ノンセクトラジカルとして札幌道庁の道旗と日の丸を引き摺り下ろし焼いた事件で指名手配中だった彼は、仲間とともに大阪へ逃げていた。「ベ平連(ベトナムに平和を! 市民連合)」に所属していた彼は、当時の反体制派として同じ意思を持つ「反博(反万博)」集会に参加していた。議論するばかりで行動に出ない仲間たちに彼は「万博のシンボルである太陽の塔を乗っ取るのが、より効果的な反権力意思の直接行動である!」と宣言。そして実行したのが籠城事件となった。手には『万葉集』と『葉隠』。彼の行動は無軌道な理由で行われていたのではなく、死をも覚悟しての確固たつ反体制の意思の上に成り立っていたのだった。「ラジカリズムが世界を変えると思っていた」という姿勢を今も持ち合わせ、現社会に対する過激な発言をも出るに至った。目的意志と実行動を直結させ、実現させた表現力にヤノベは感服したのだという。33年前、未来を見据えた男の話は現実と格闘する力強さに溢れていた。

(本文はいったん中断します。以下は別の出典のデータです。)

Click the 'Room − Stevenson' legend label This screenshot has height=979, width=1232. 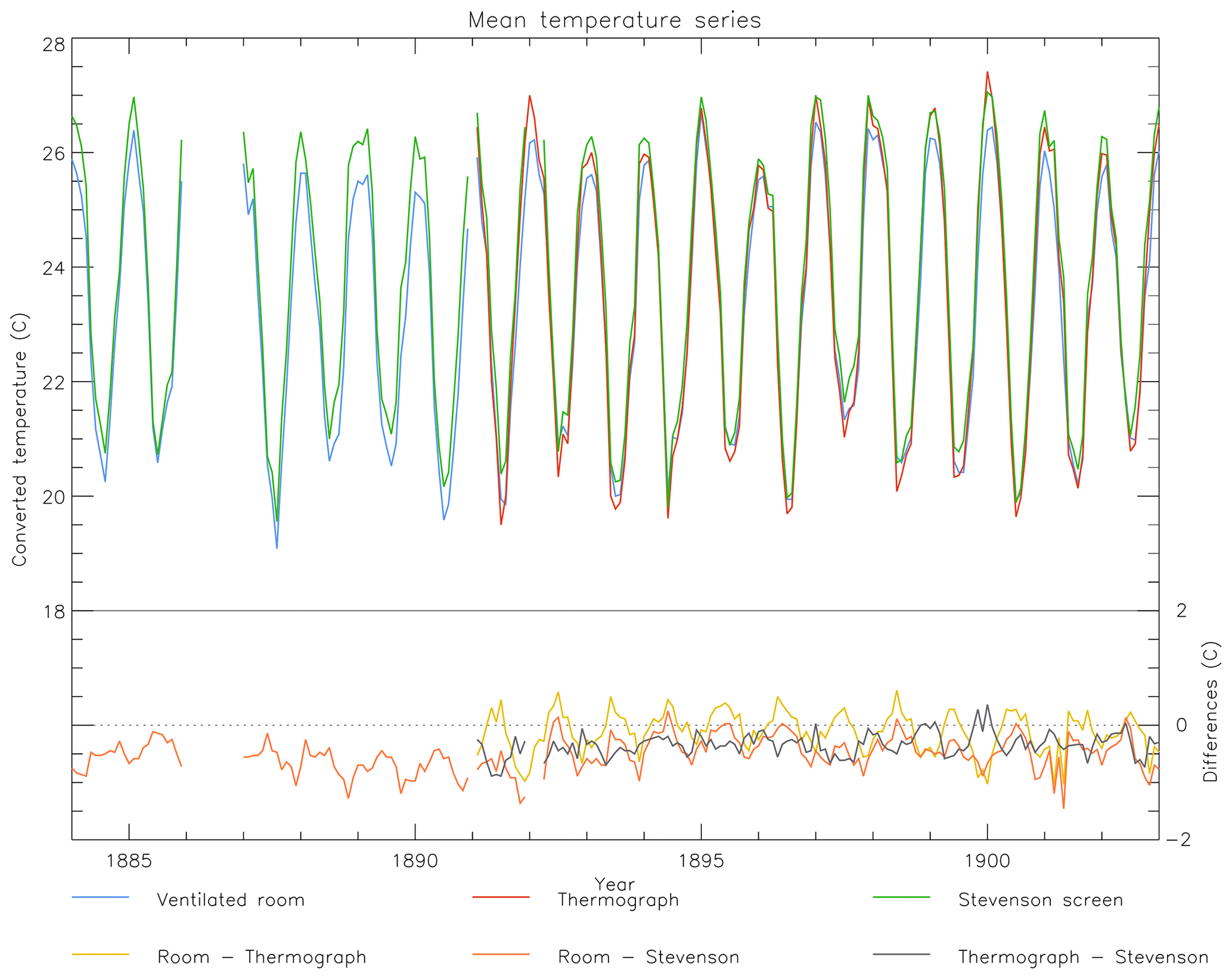point(648,957)
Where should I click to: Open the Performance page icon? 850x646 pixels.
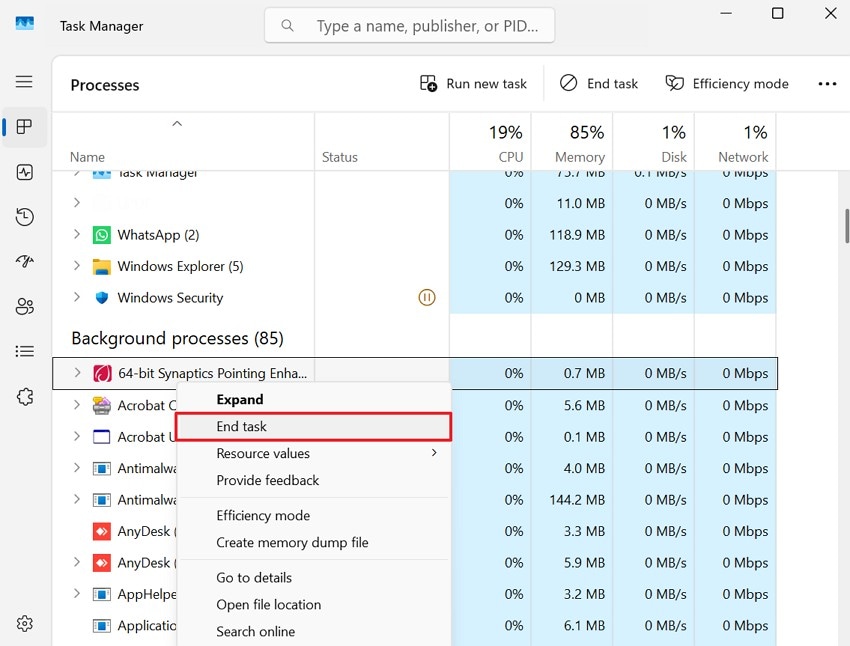tap(24, 172)
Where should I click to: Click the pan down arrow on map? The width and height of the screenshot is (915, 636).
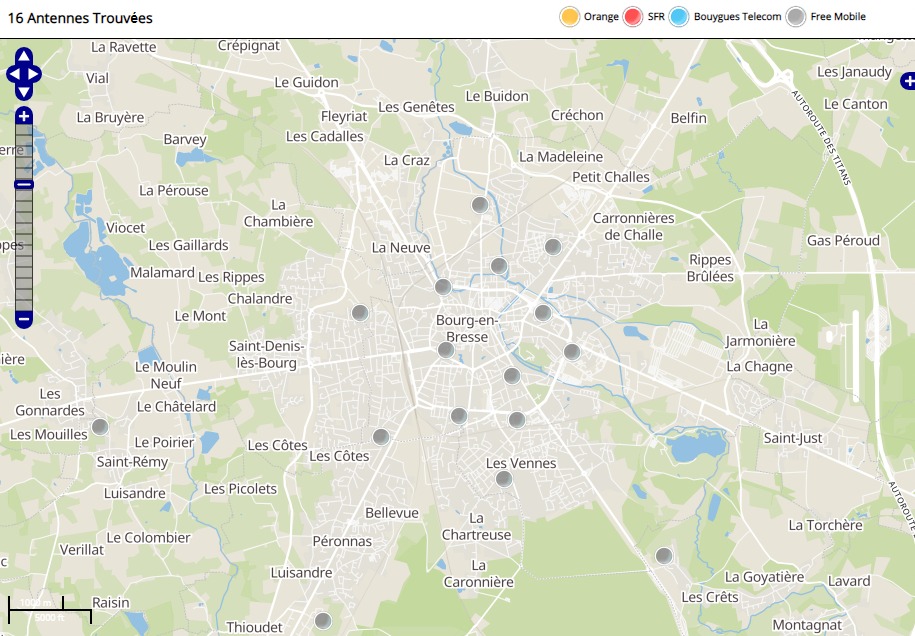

当時の時代背景であるベトナム戦争、反戦、安保、反体制にまつわる話を聞くに従い、ヤノベは幾つかのキーワードが現在という時代と符号するのを感じずにはいられなかった。暗く不気味な雲が広がりつつあるこの時代はまさに未来の出口が塗り込められた太陽の塔内部であると、ヤノベは確信した。
「だからこそ違う未来への突破口の可能性を見てみたい。生命の進化の時代を駆け上がる時間旅行を経て、未来に開かれた空を見た『目玉男』のように。今ならその巨人の目玉から果たしていったい何が見えるのだろうか」(「生命の塔、未来の眼」ヤノベケンジ、2003、『国立国際美術館 月報』より)そしてヤノベは太陽の塔の腹へともぐり込み、黄金の顔の目玉へと登っていったのだった。
「万博の頃の自分から今の自分に至るまで、体験した出来事も、つくってきたものの、人との出会いも、つながっている『符号』がある。」
ヤノベにとって万博をテーマに作品をつくることは、自らの原点としての万博や、作品をつくるきっかけとなったものを再認識し、自己を再構成しようという試みに他ならなかった。幼少時に「未来の廃墟」から創造の種をみつけたように、また同じ場所で新しいものをつくりあげていこうと、ヤノベは自身の中にあるものの全てを出し尽くし、自分をリセットしようとしたのだった。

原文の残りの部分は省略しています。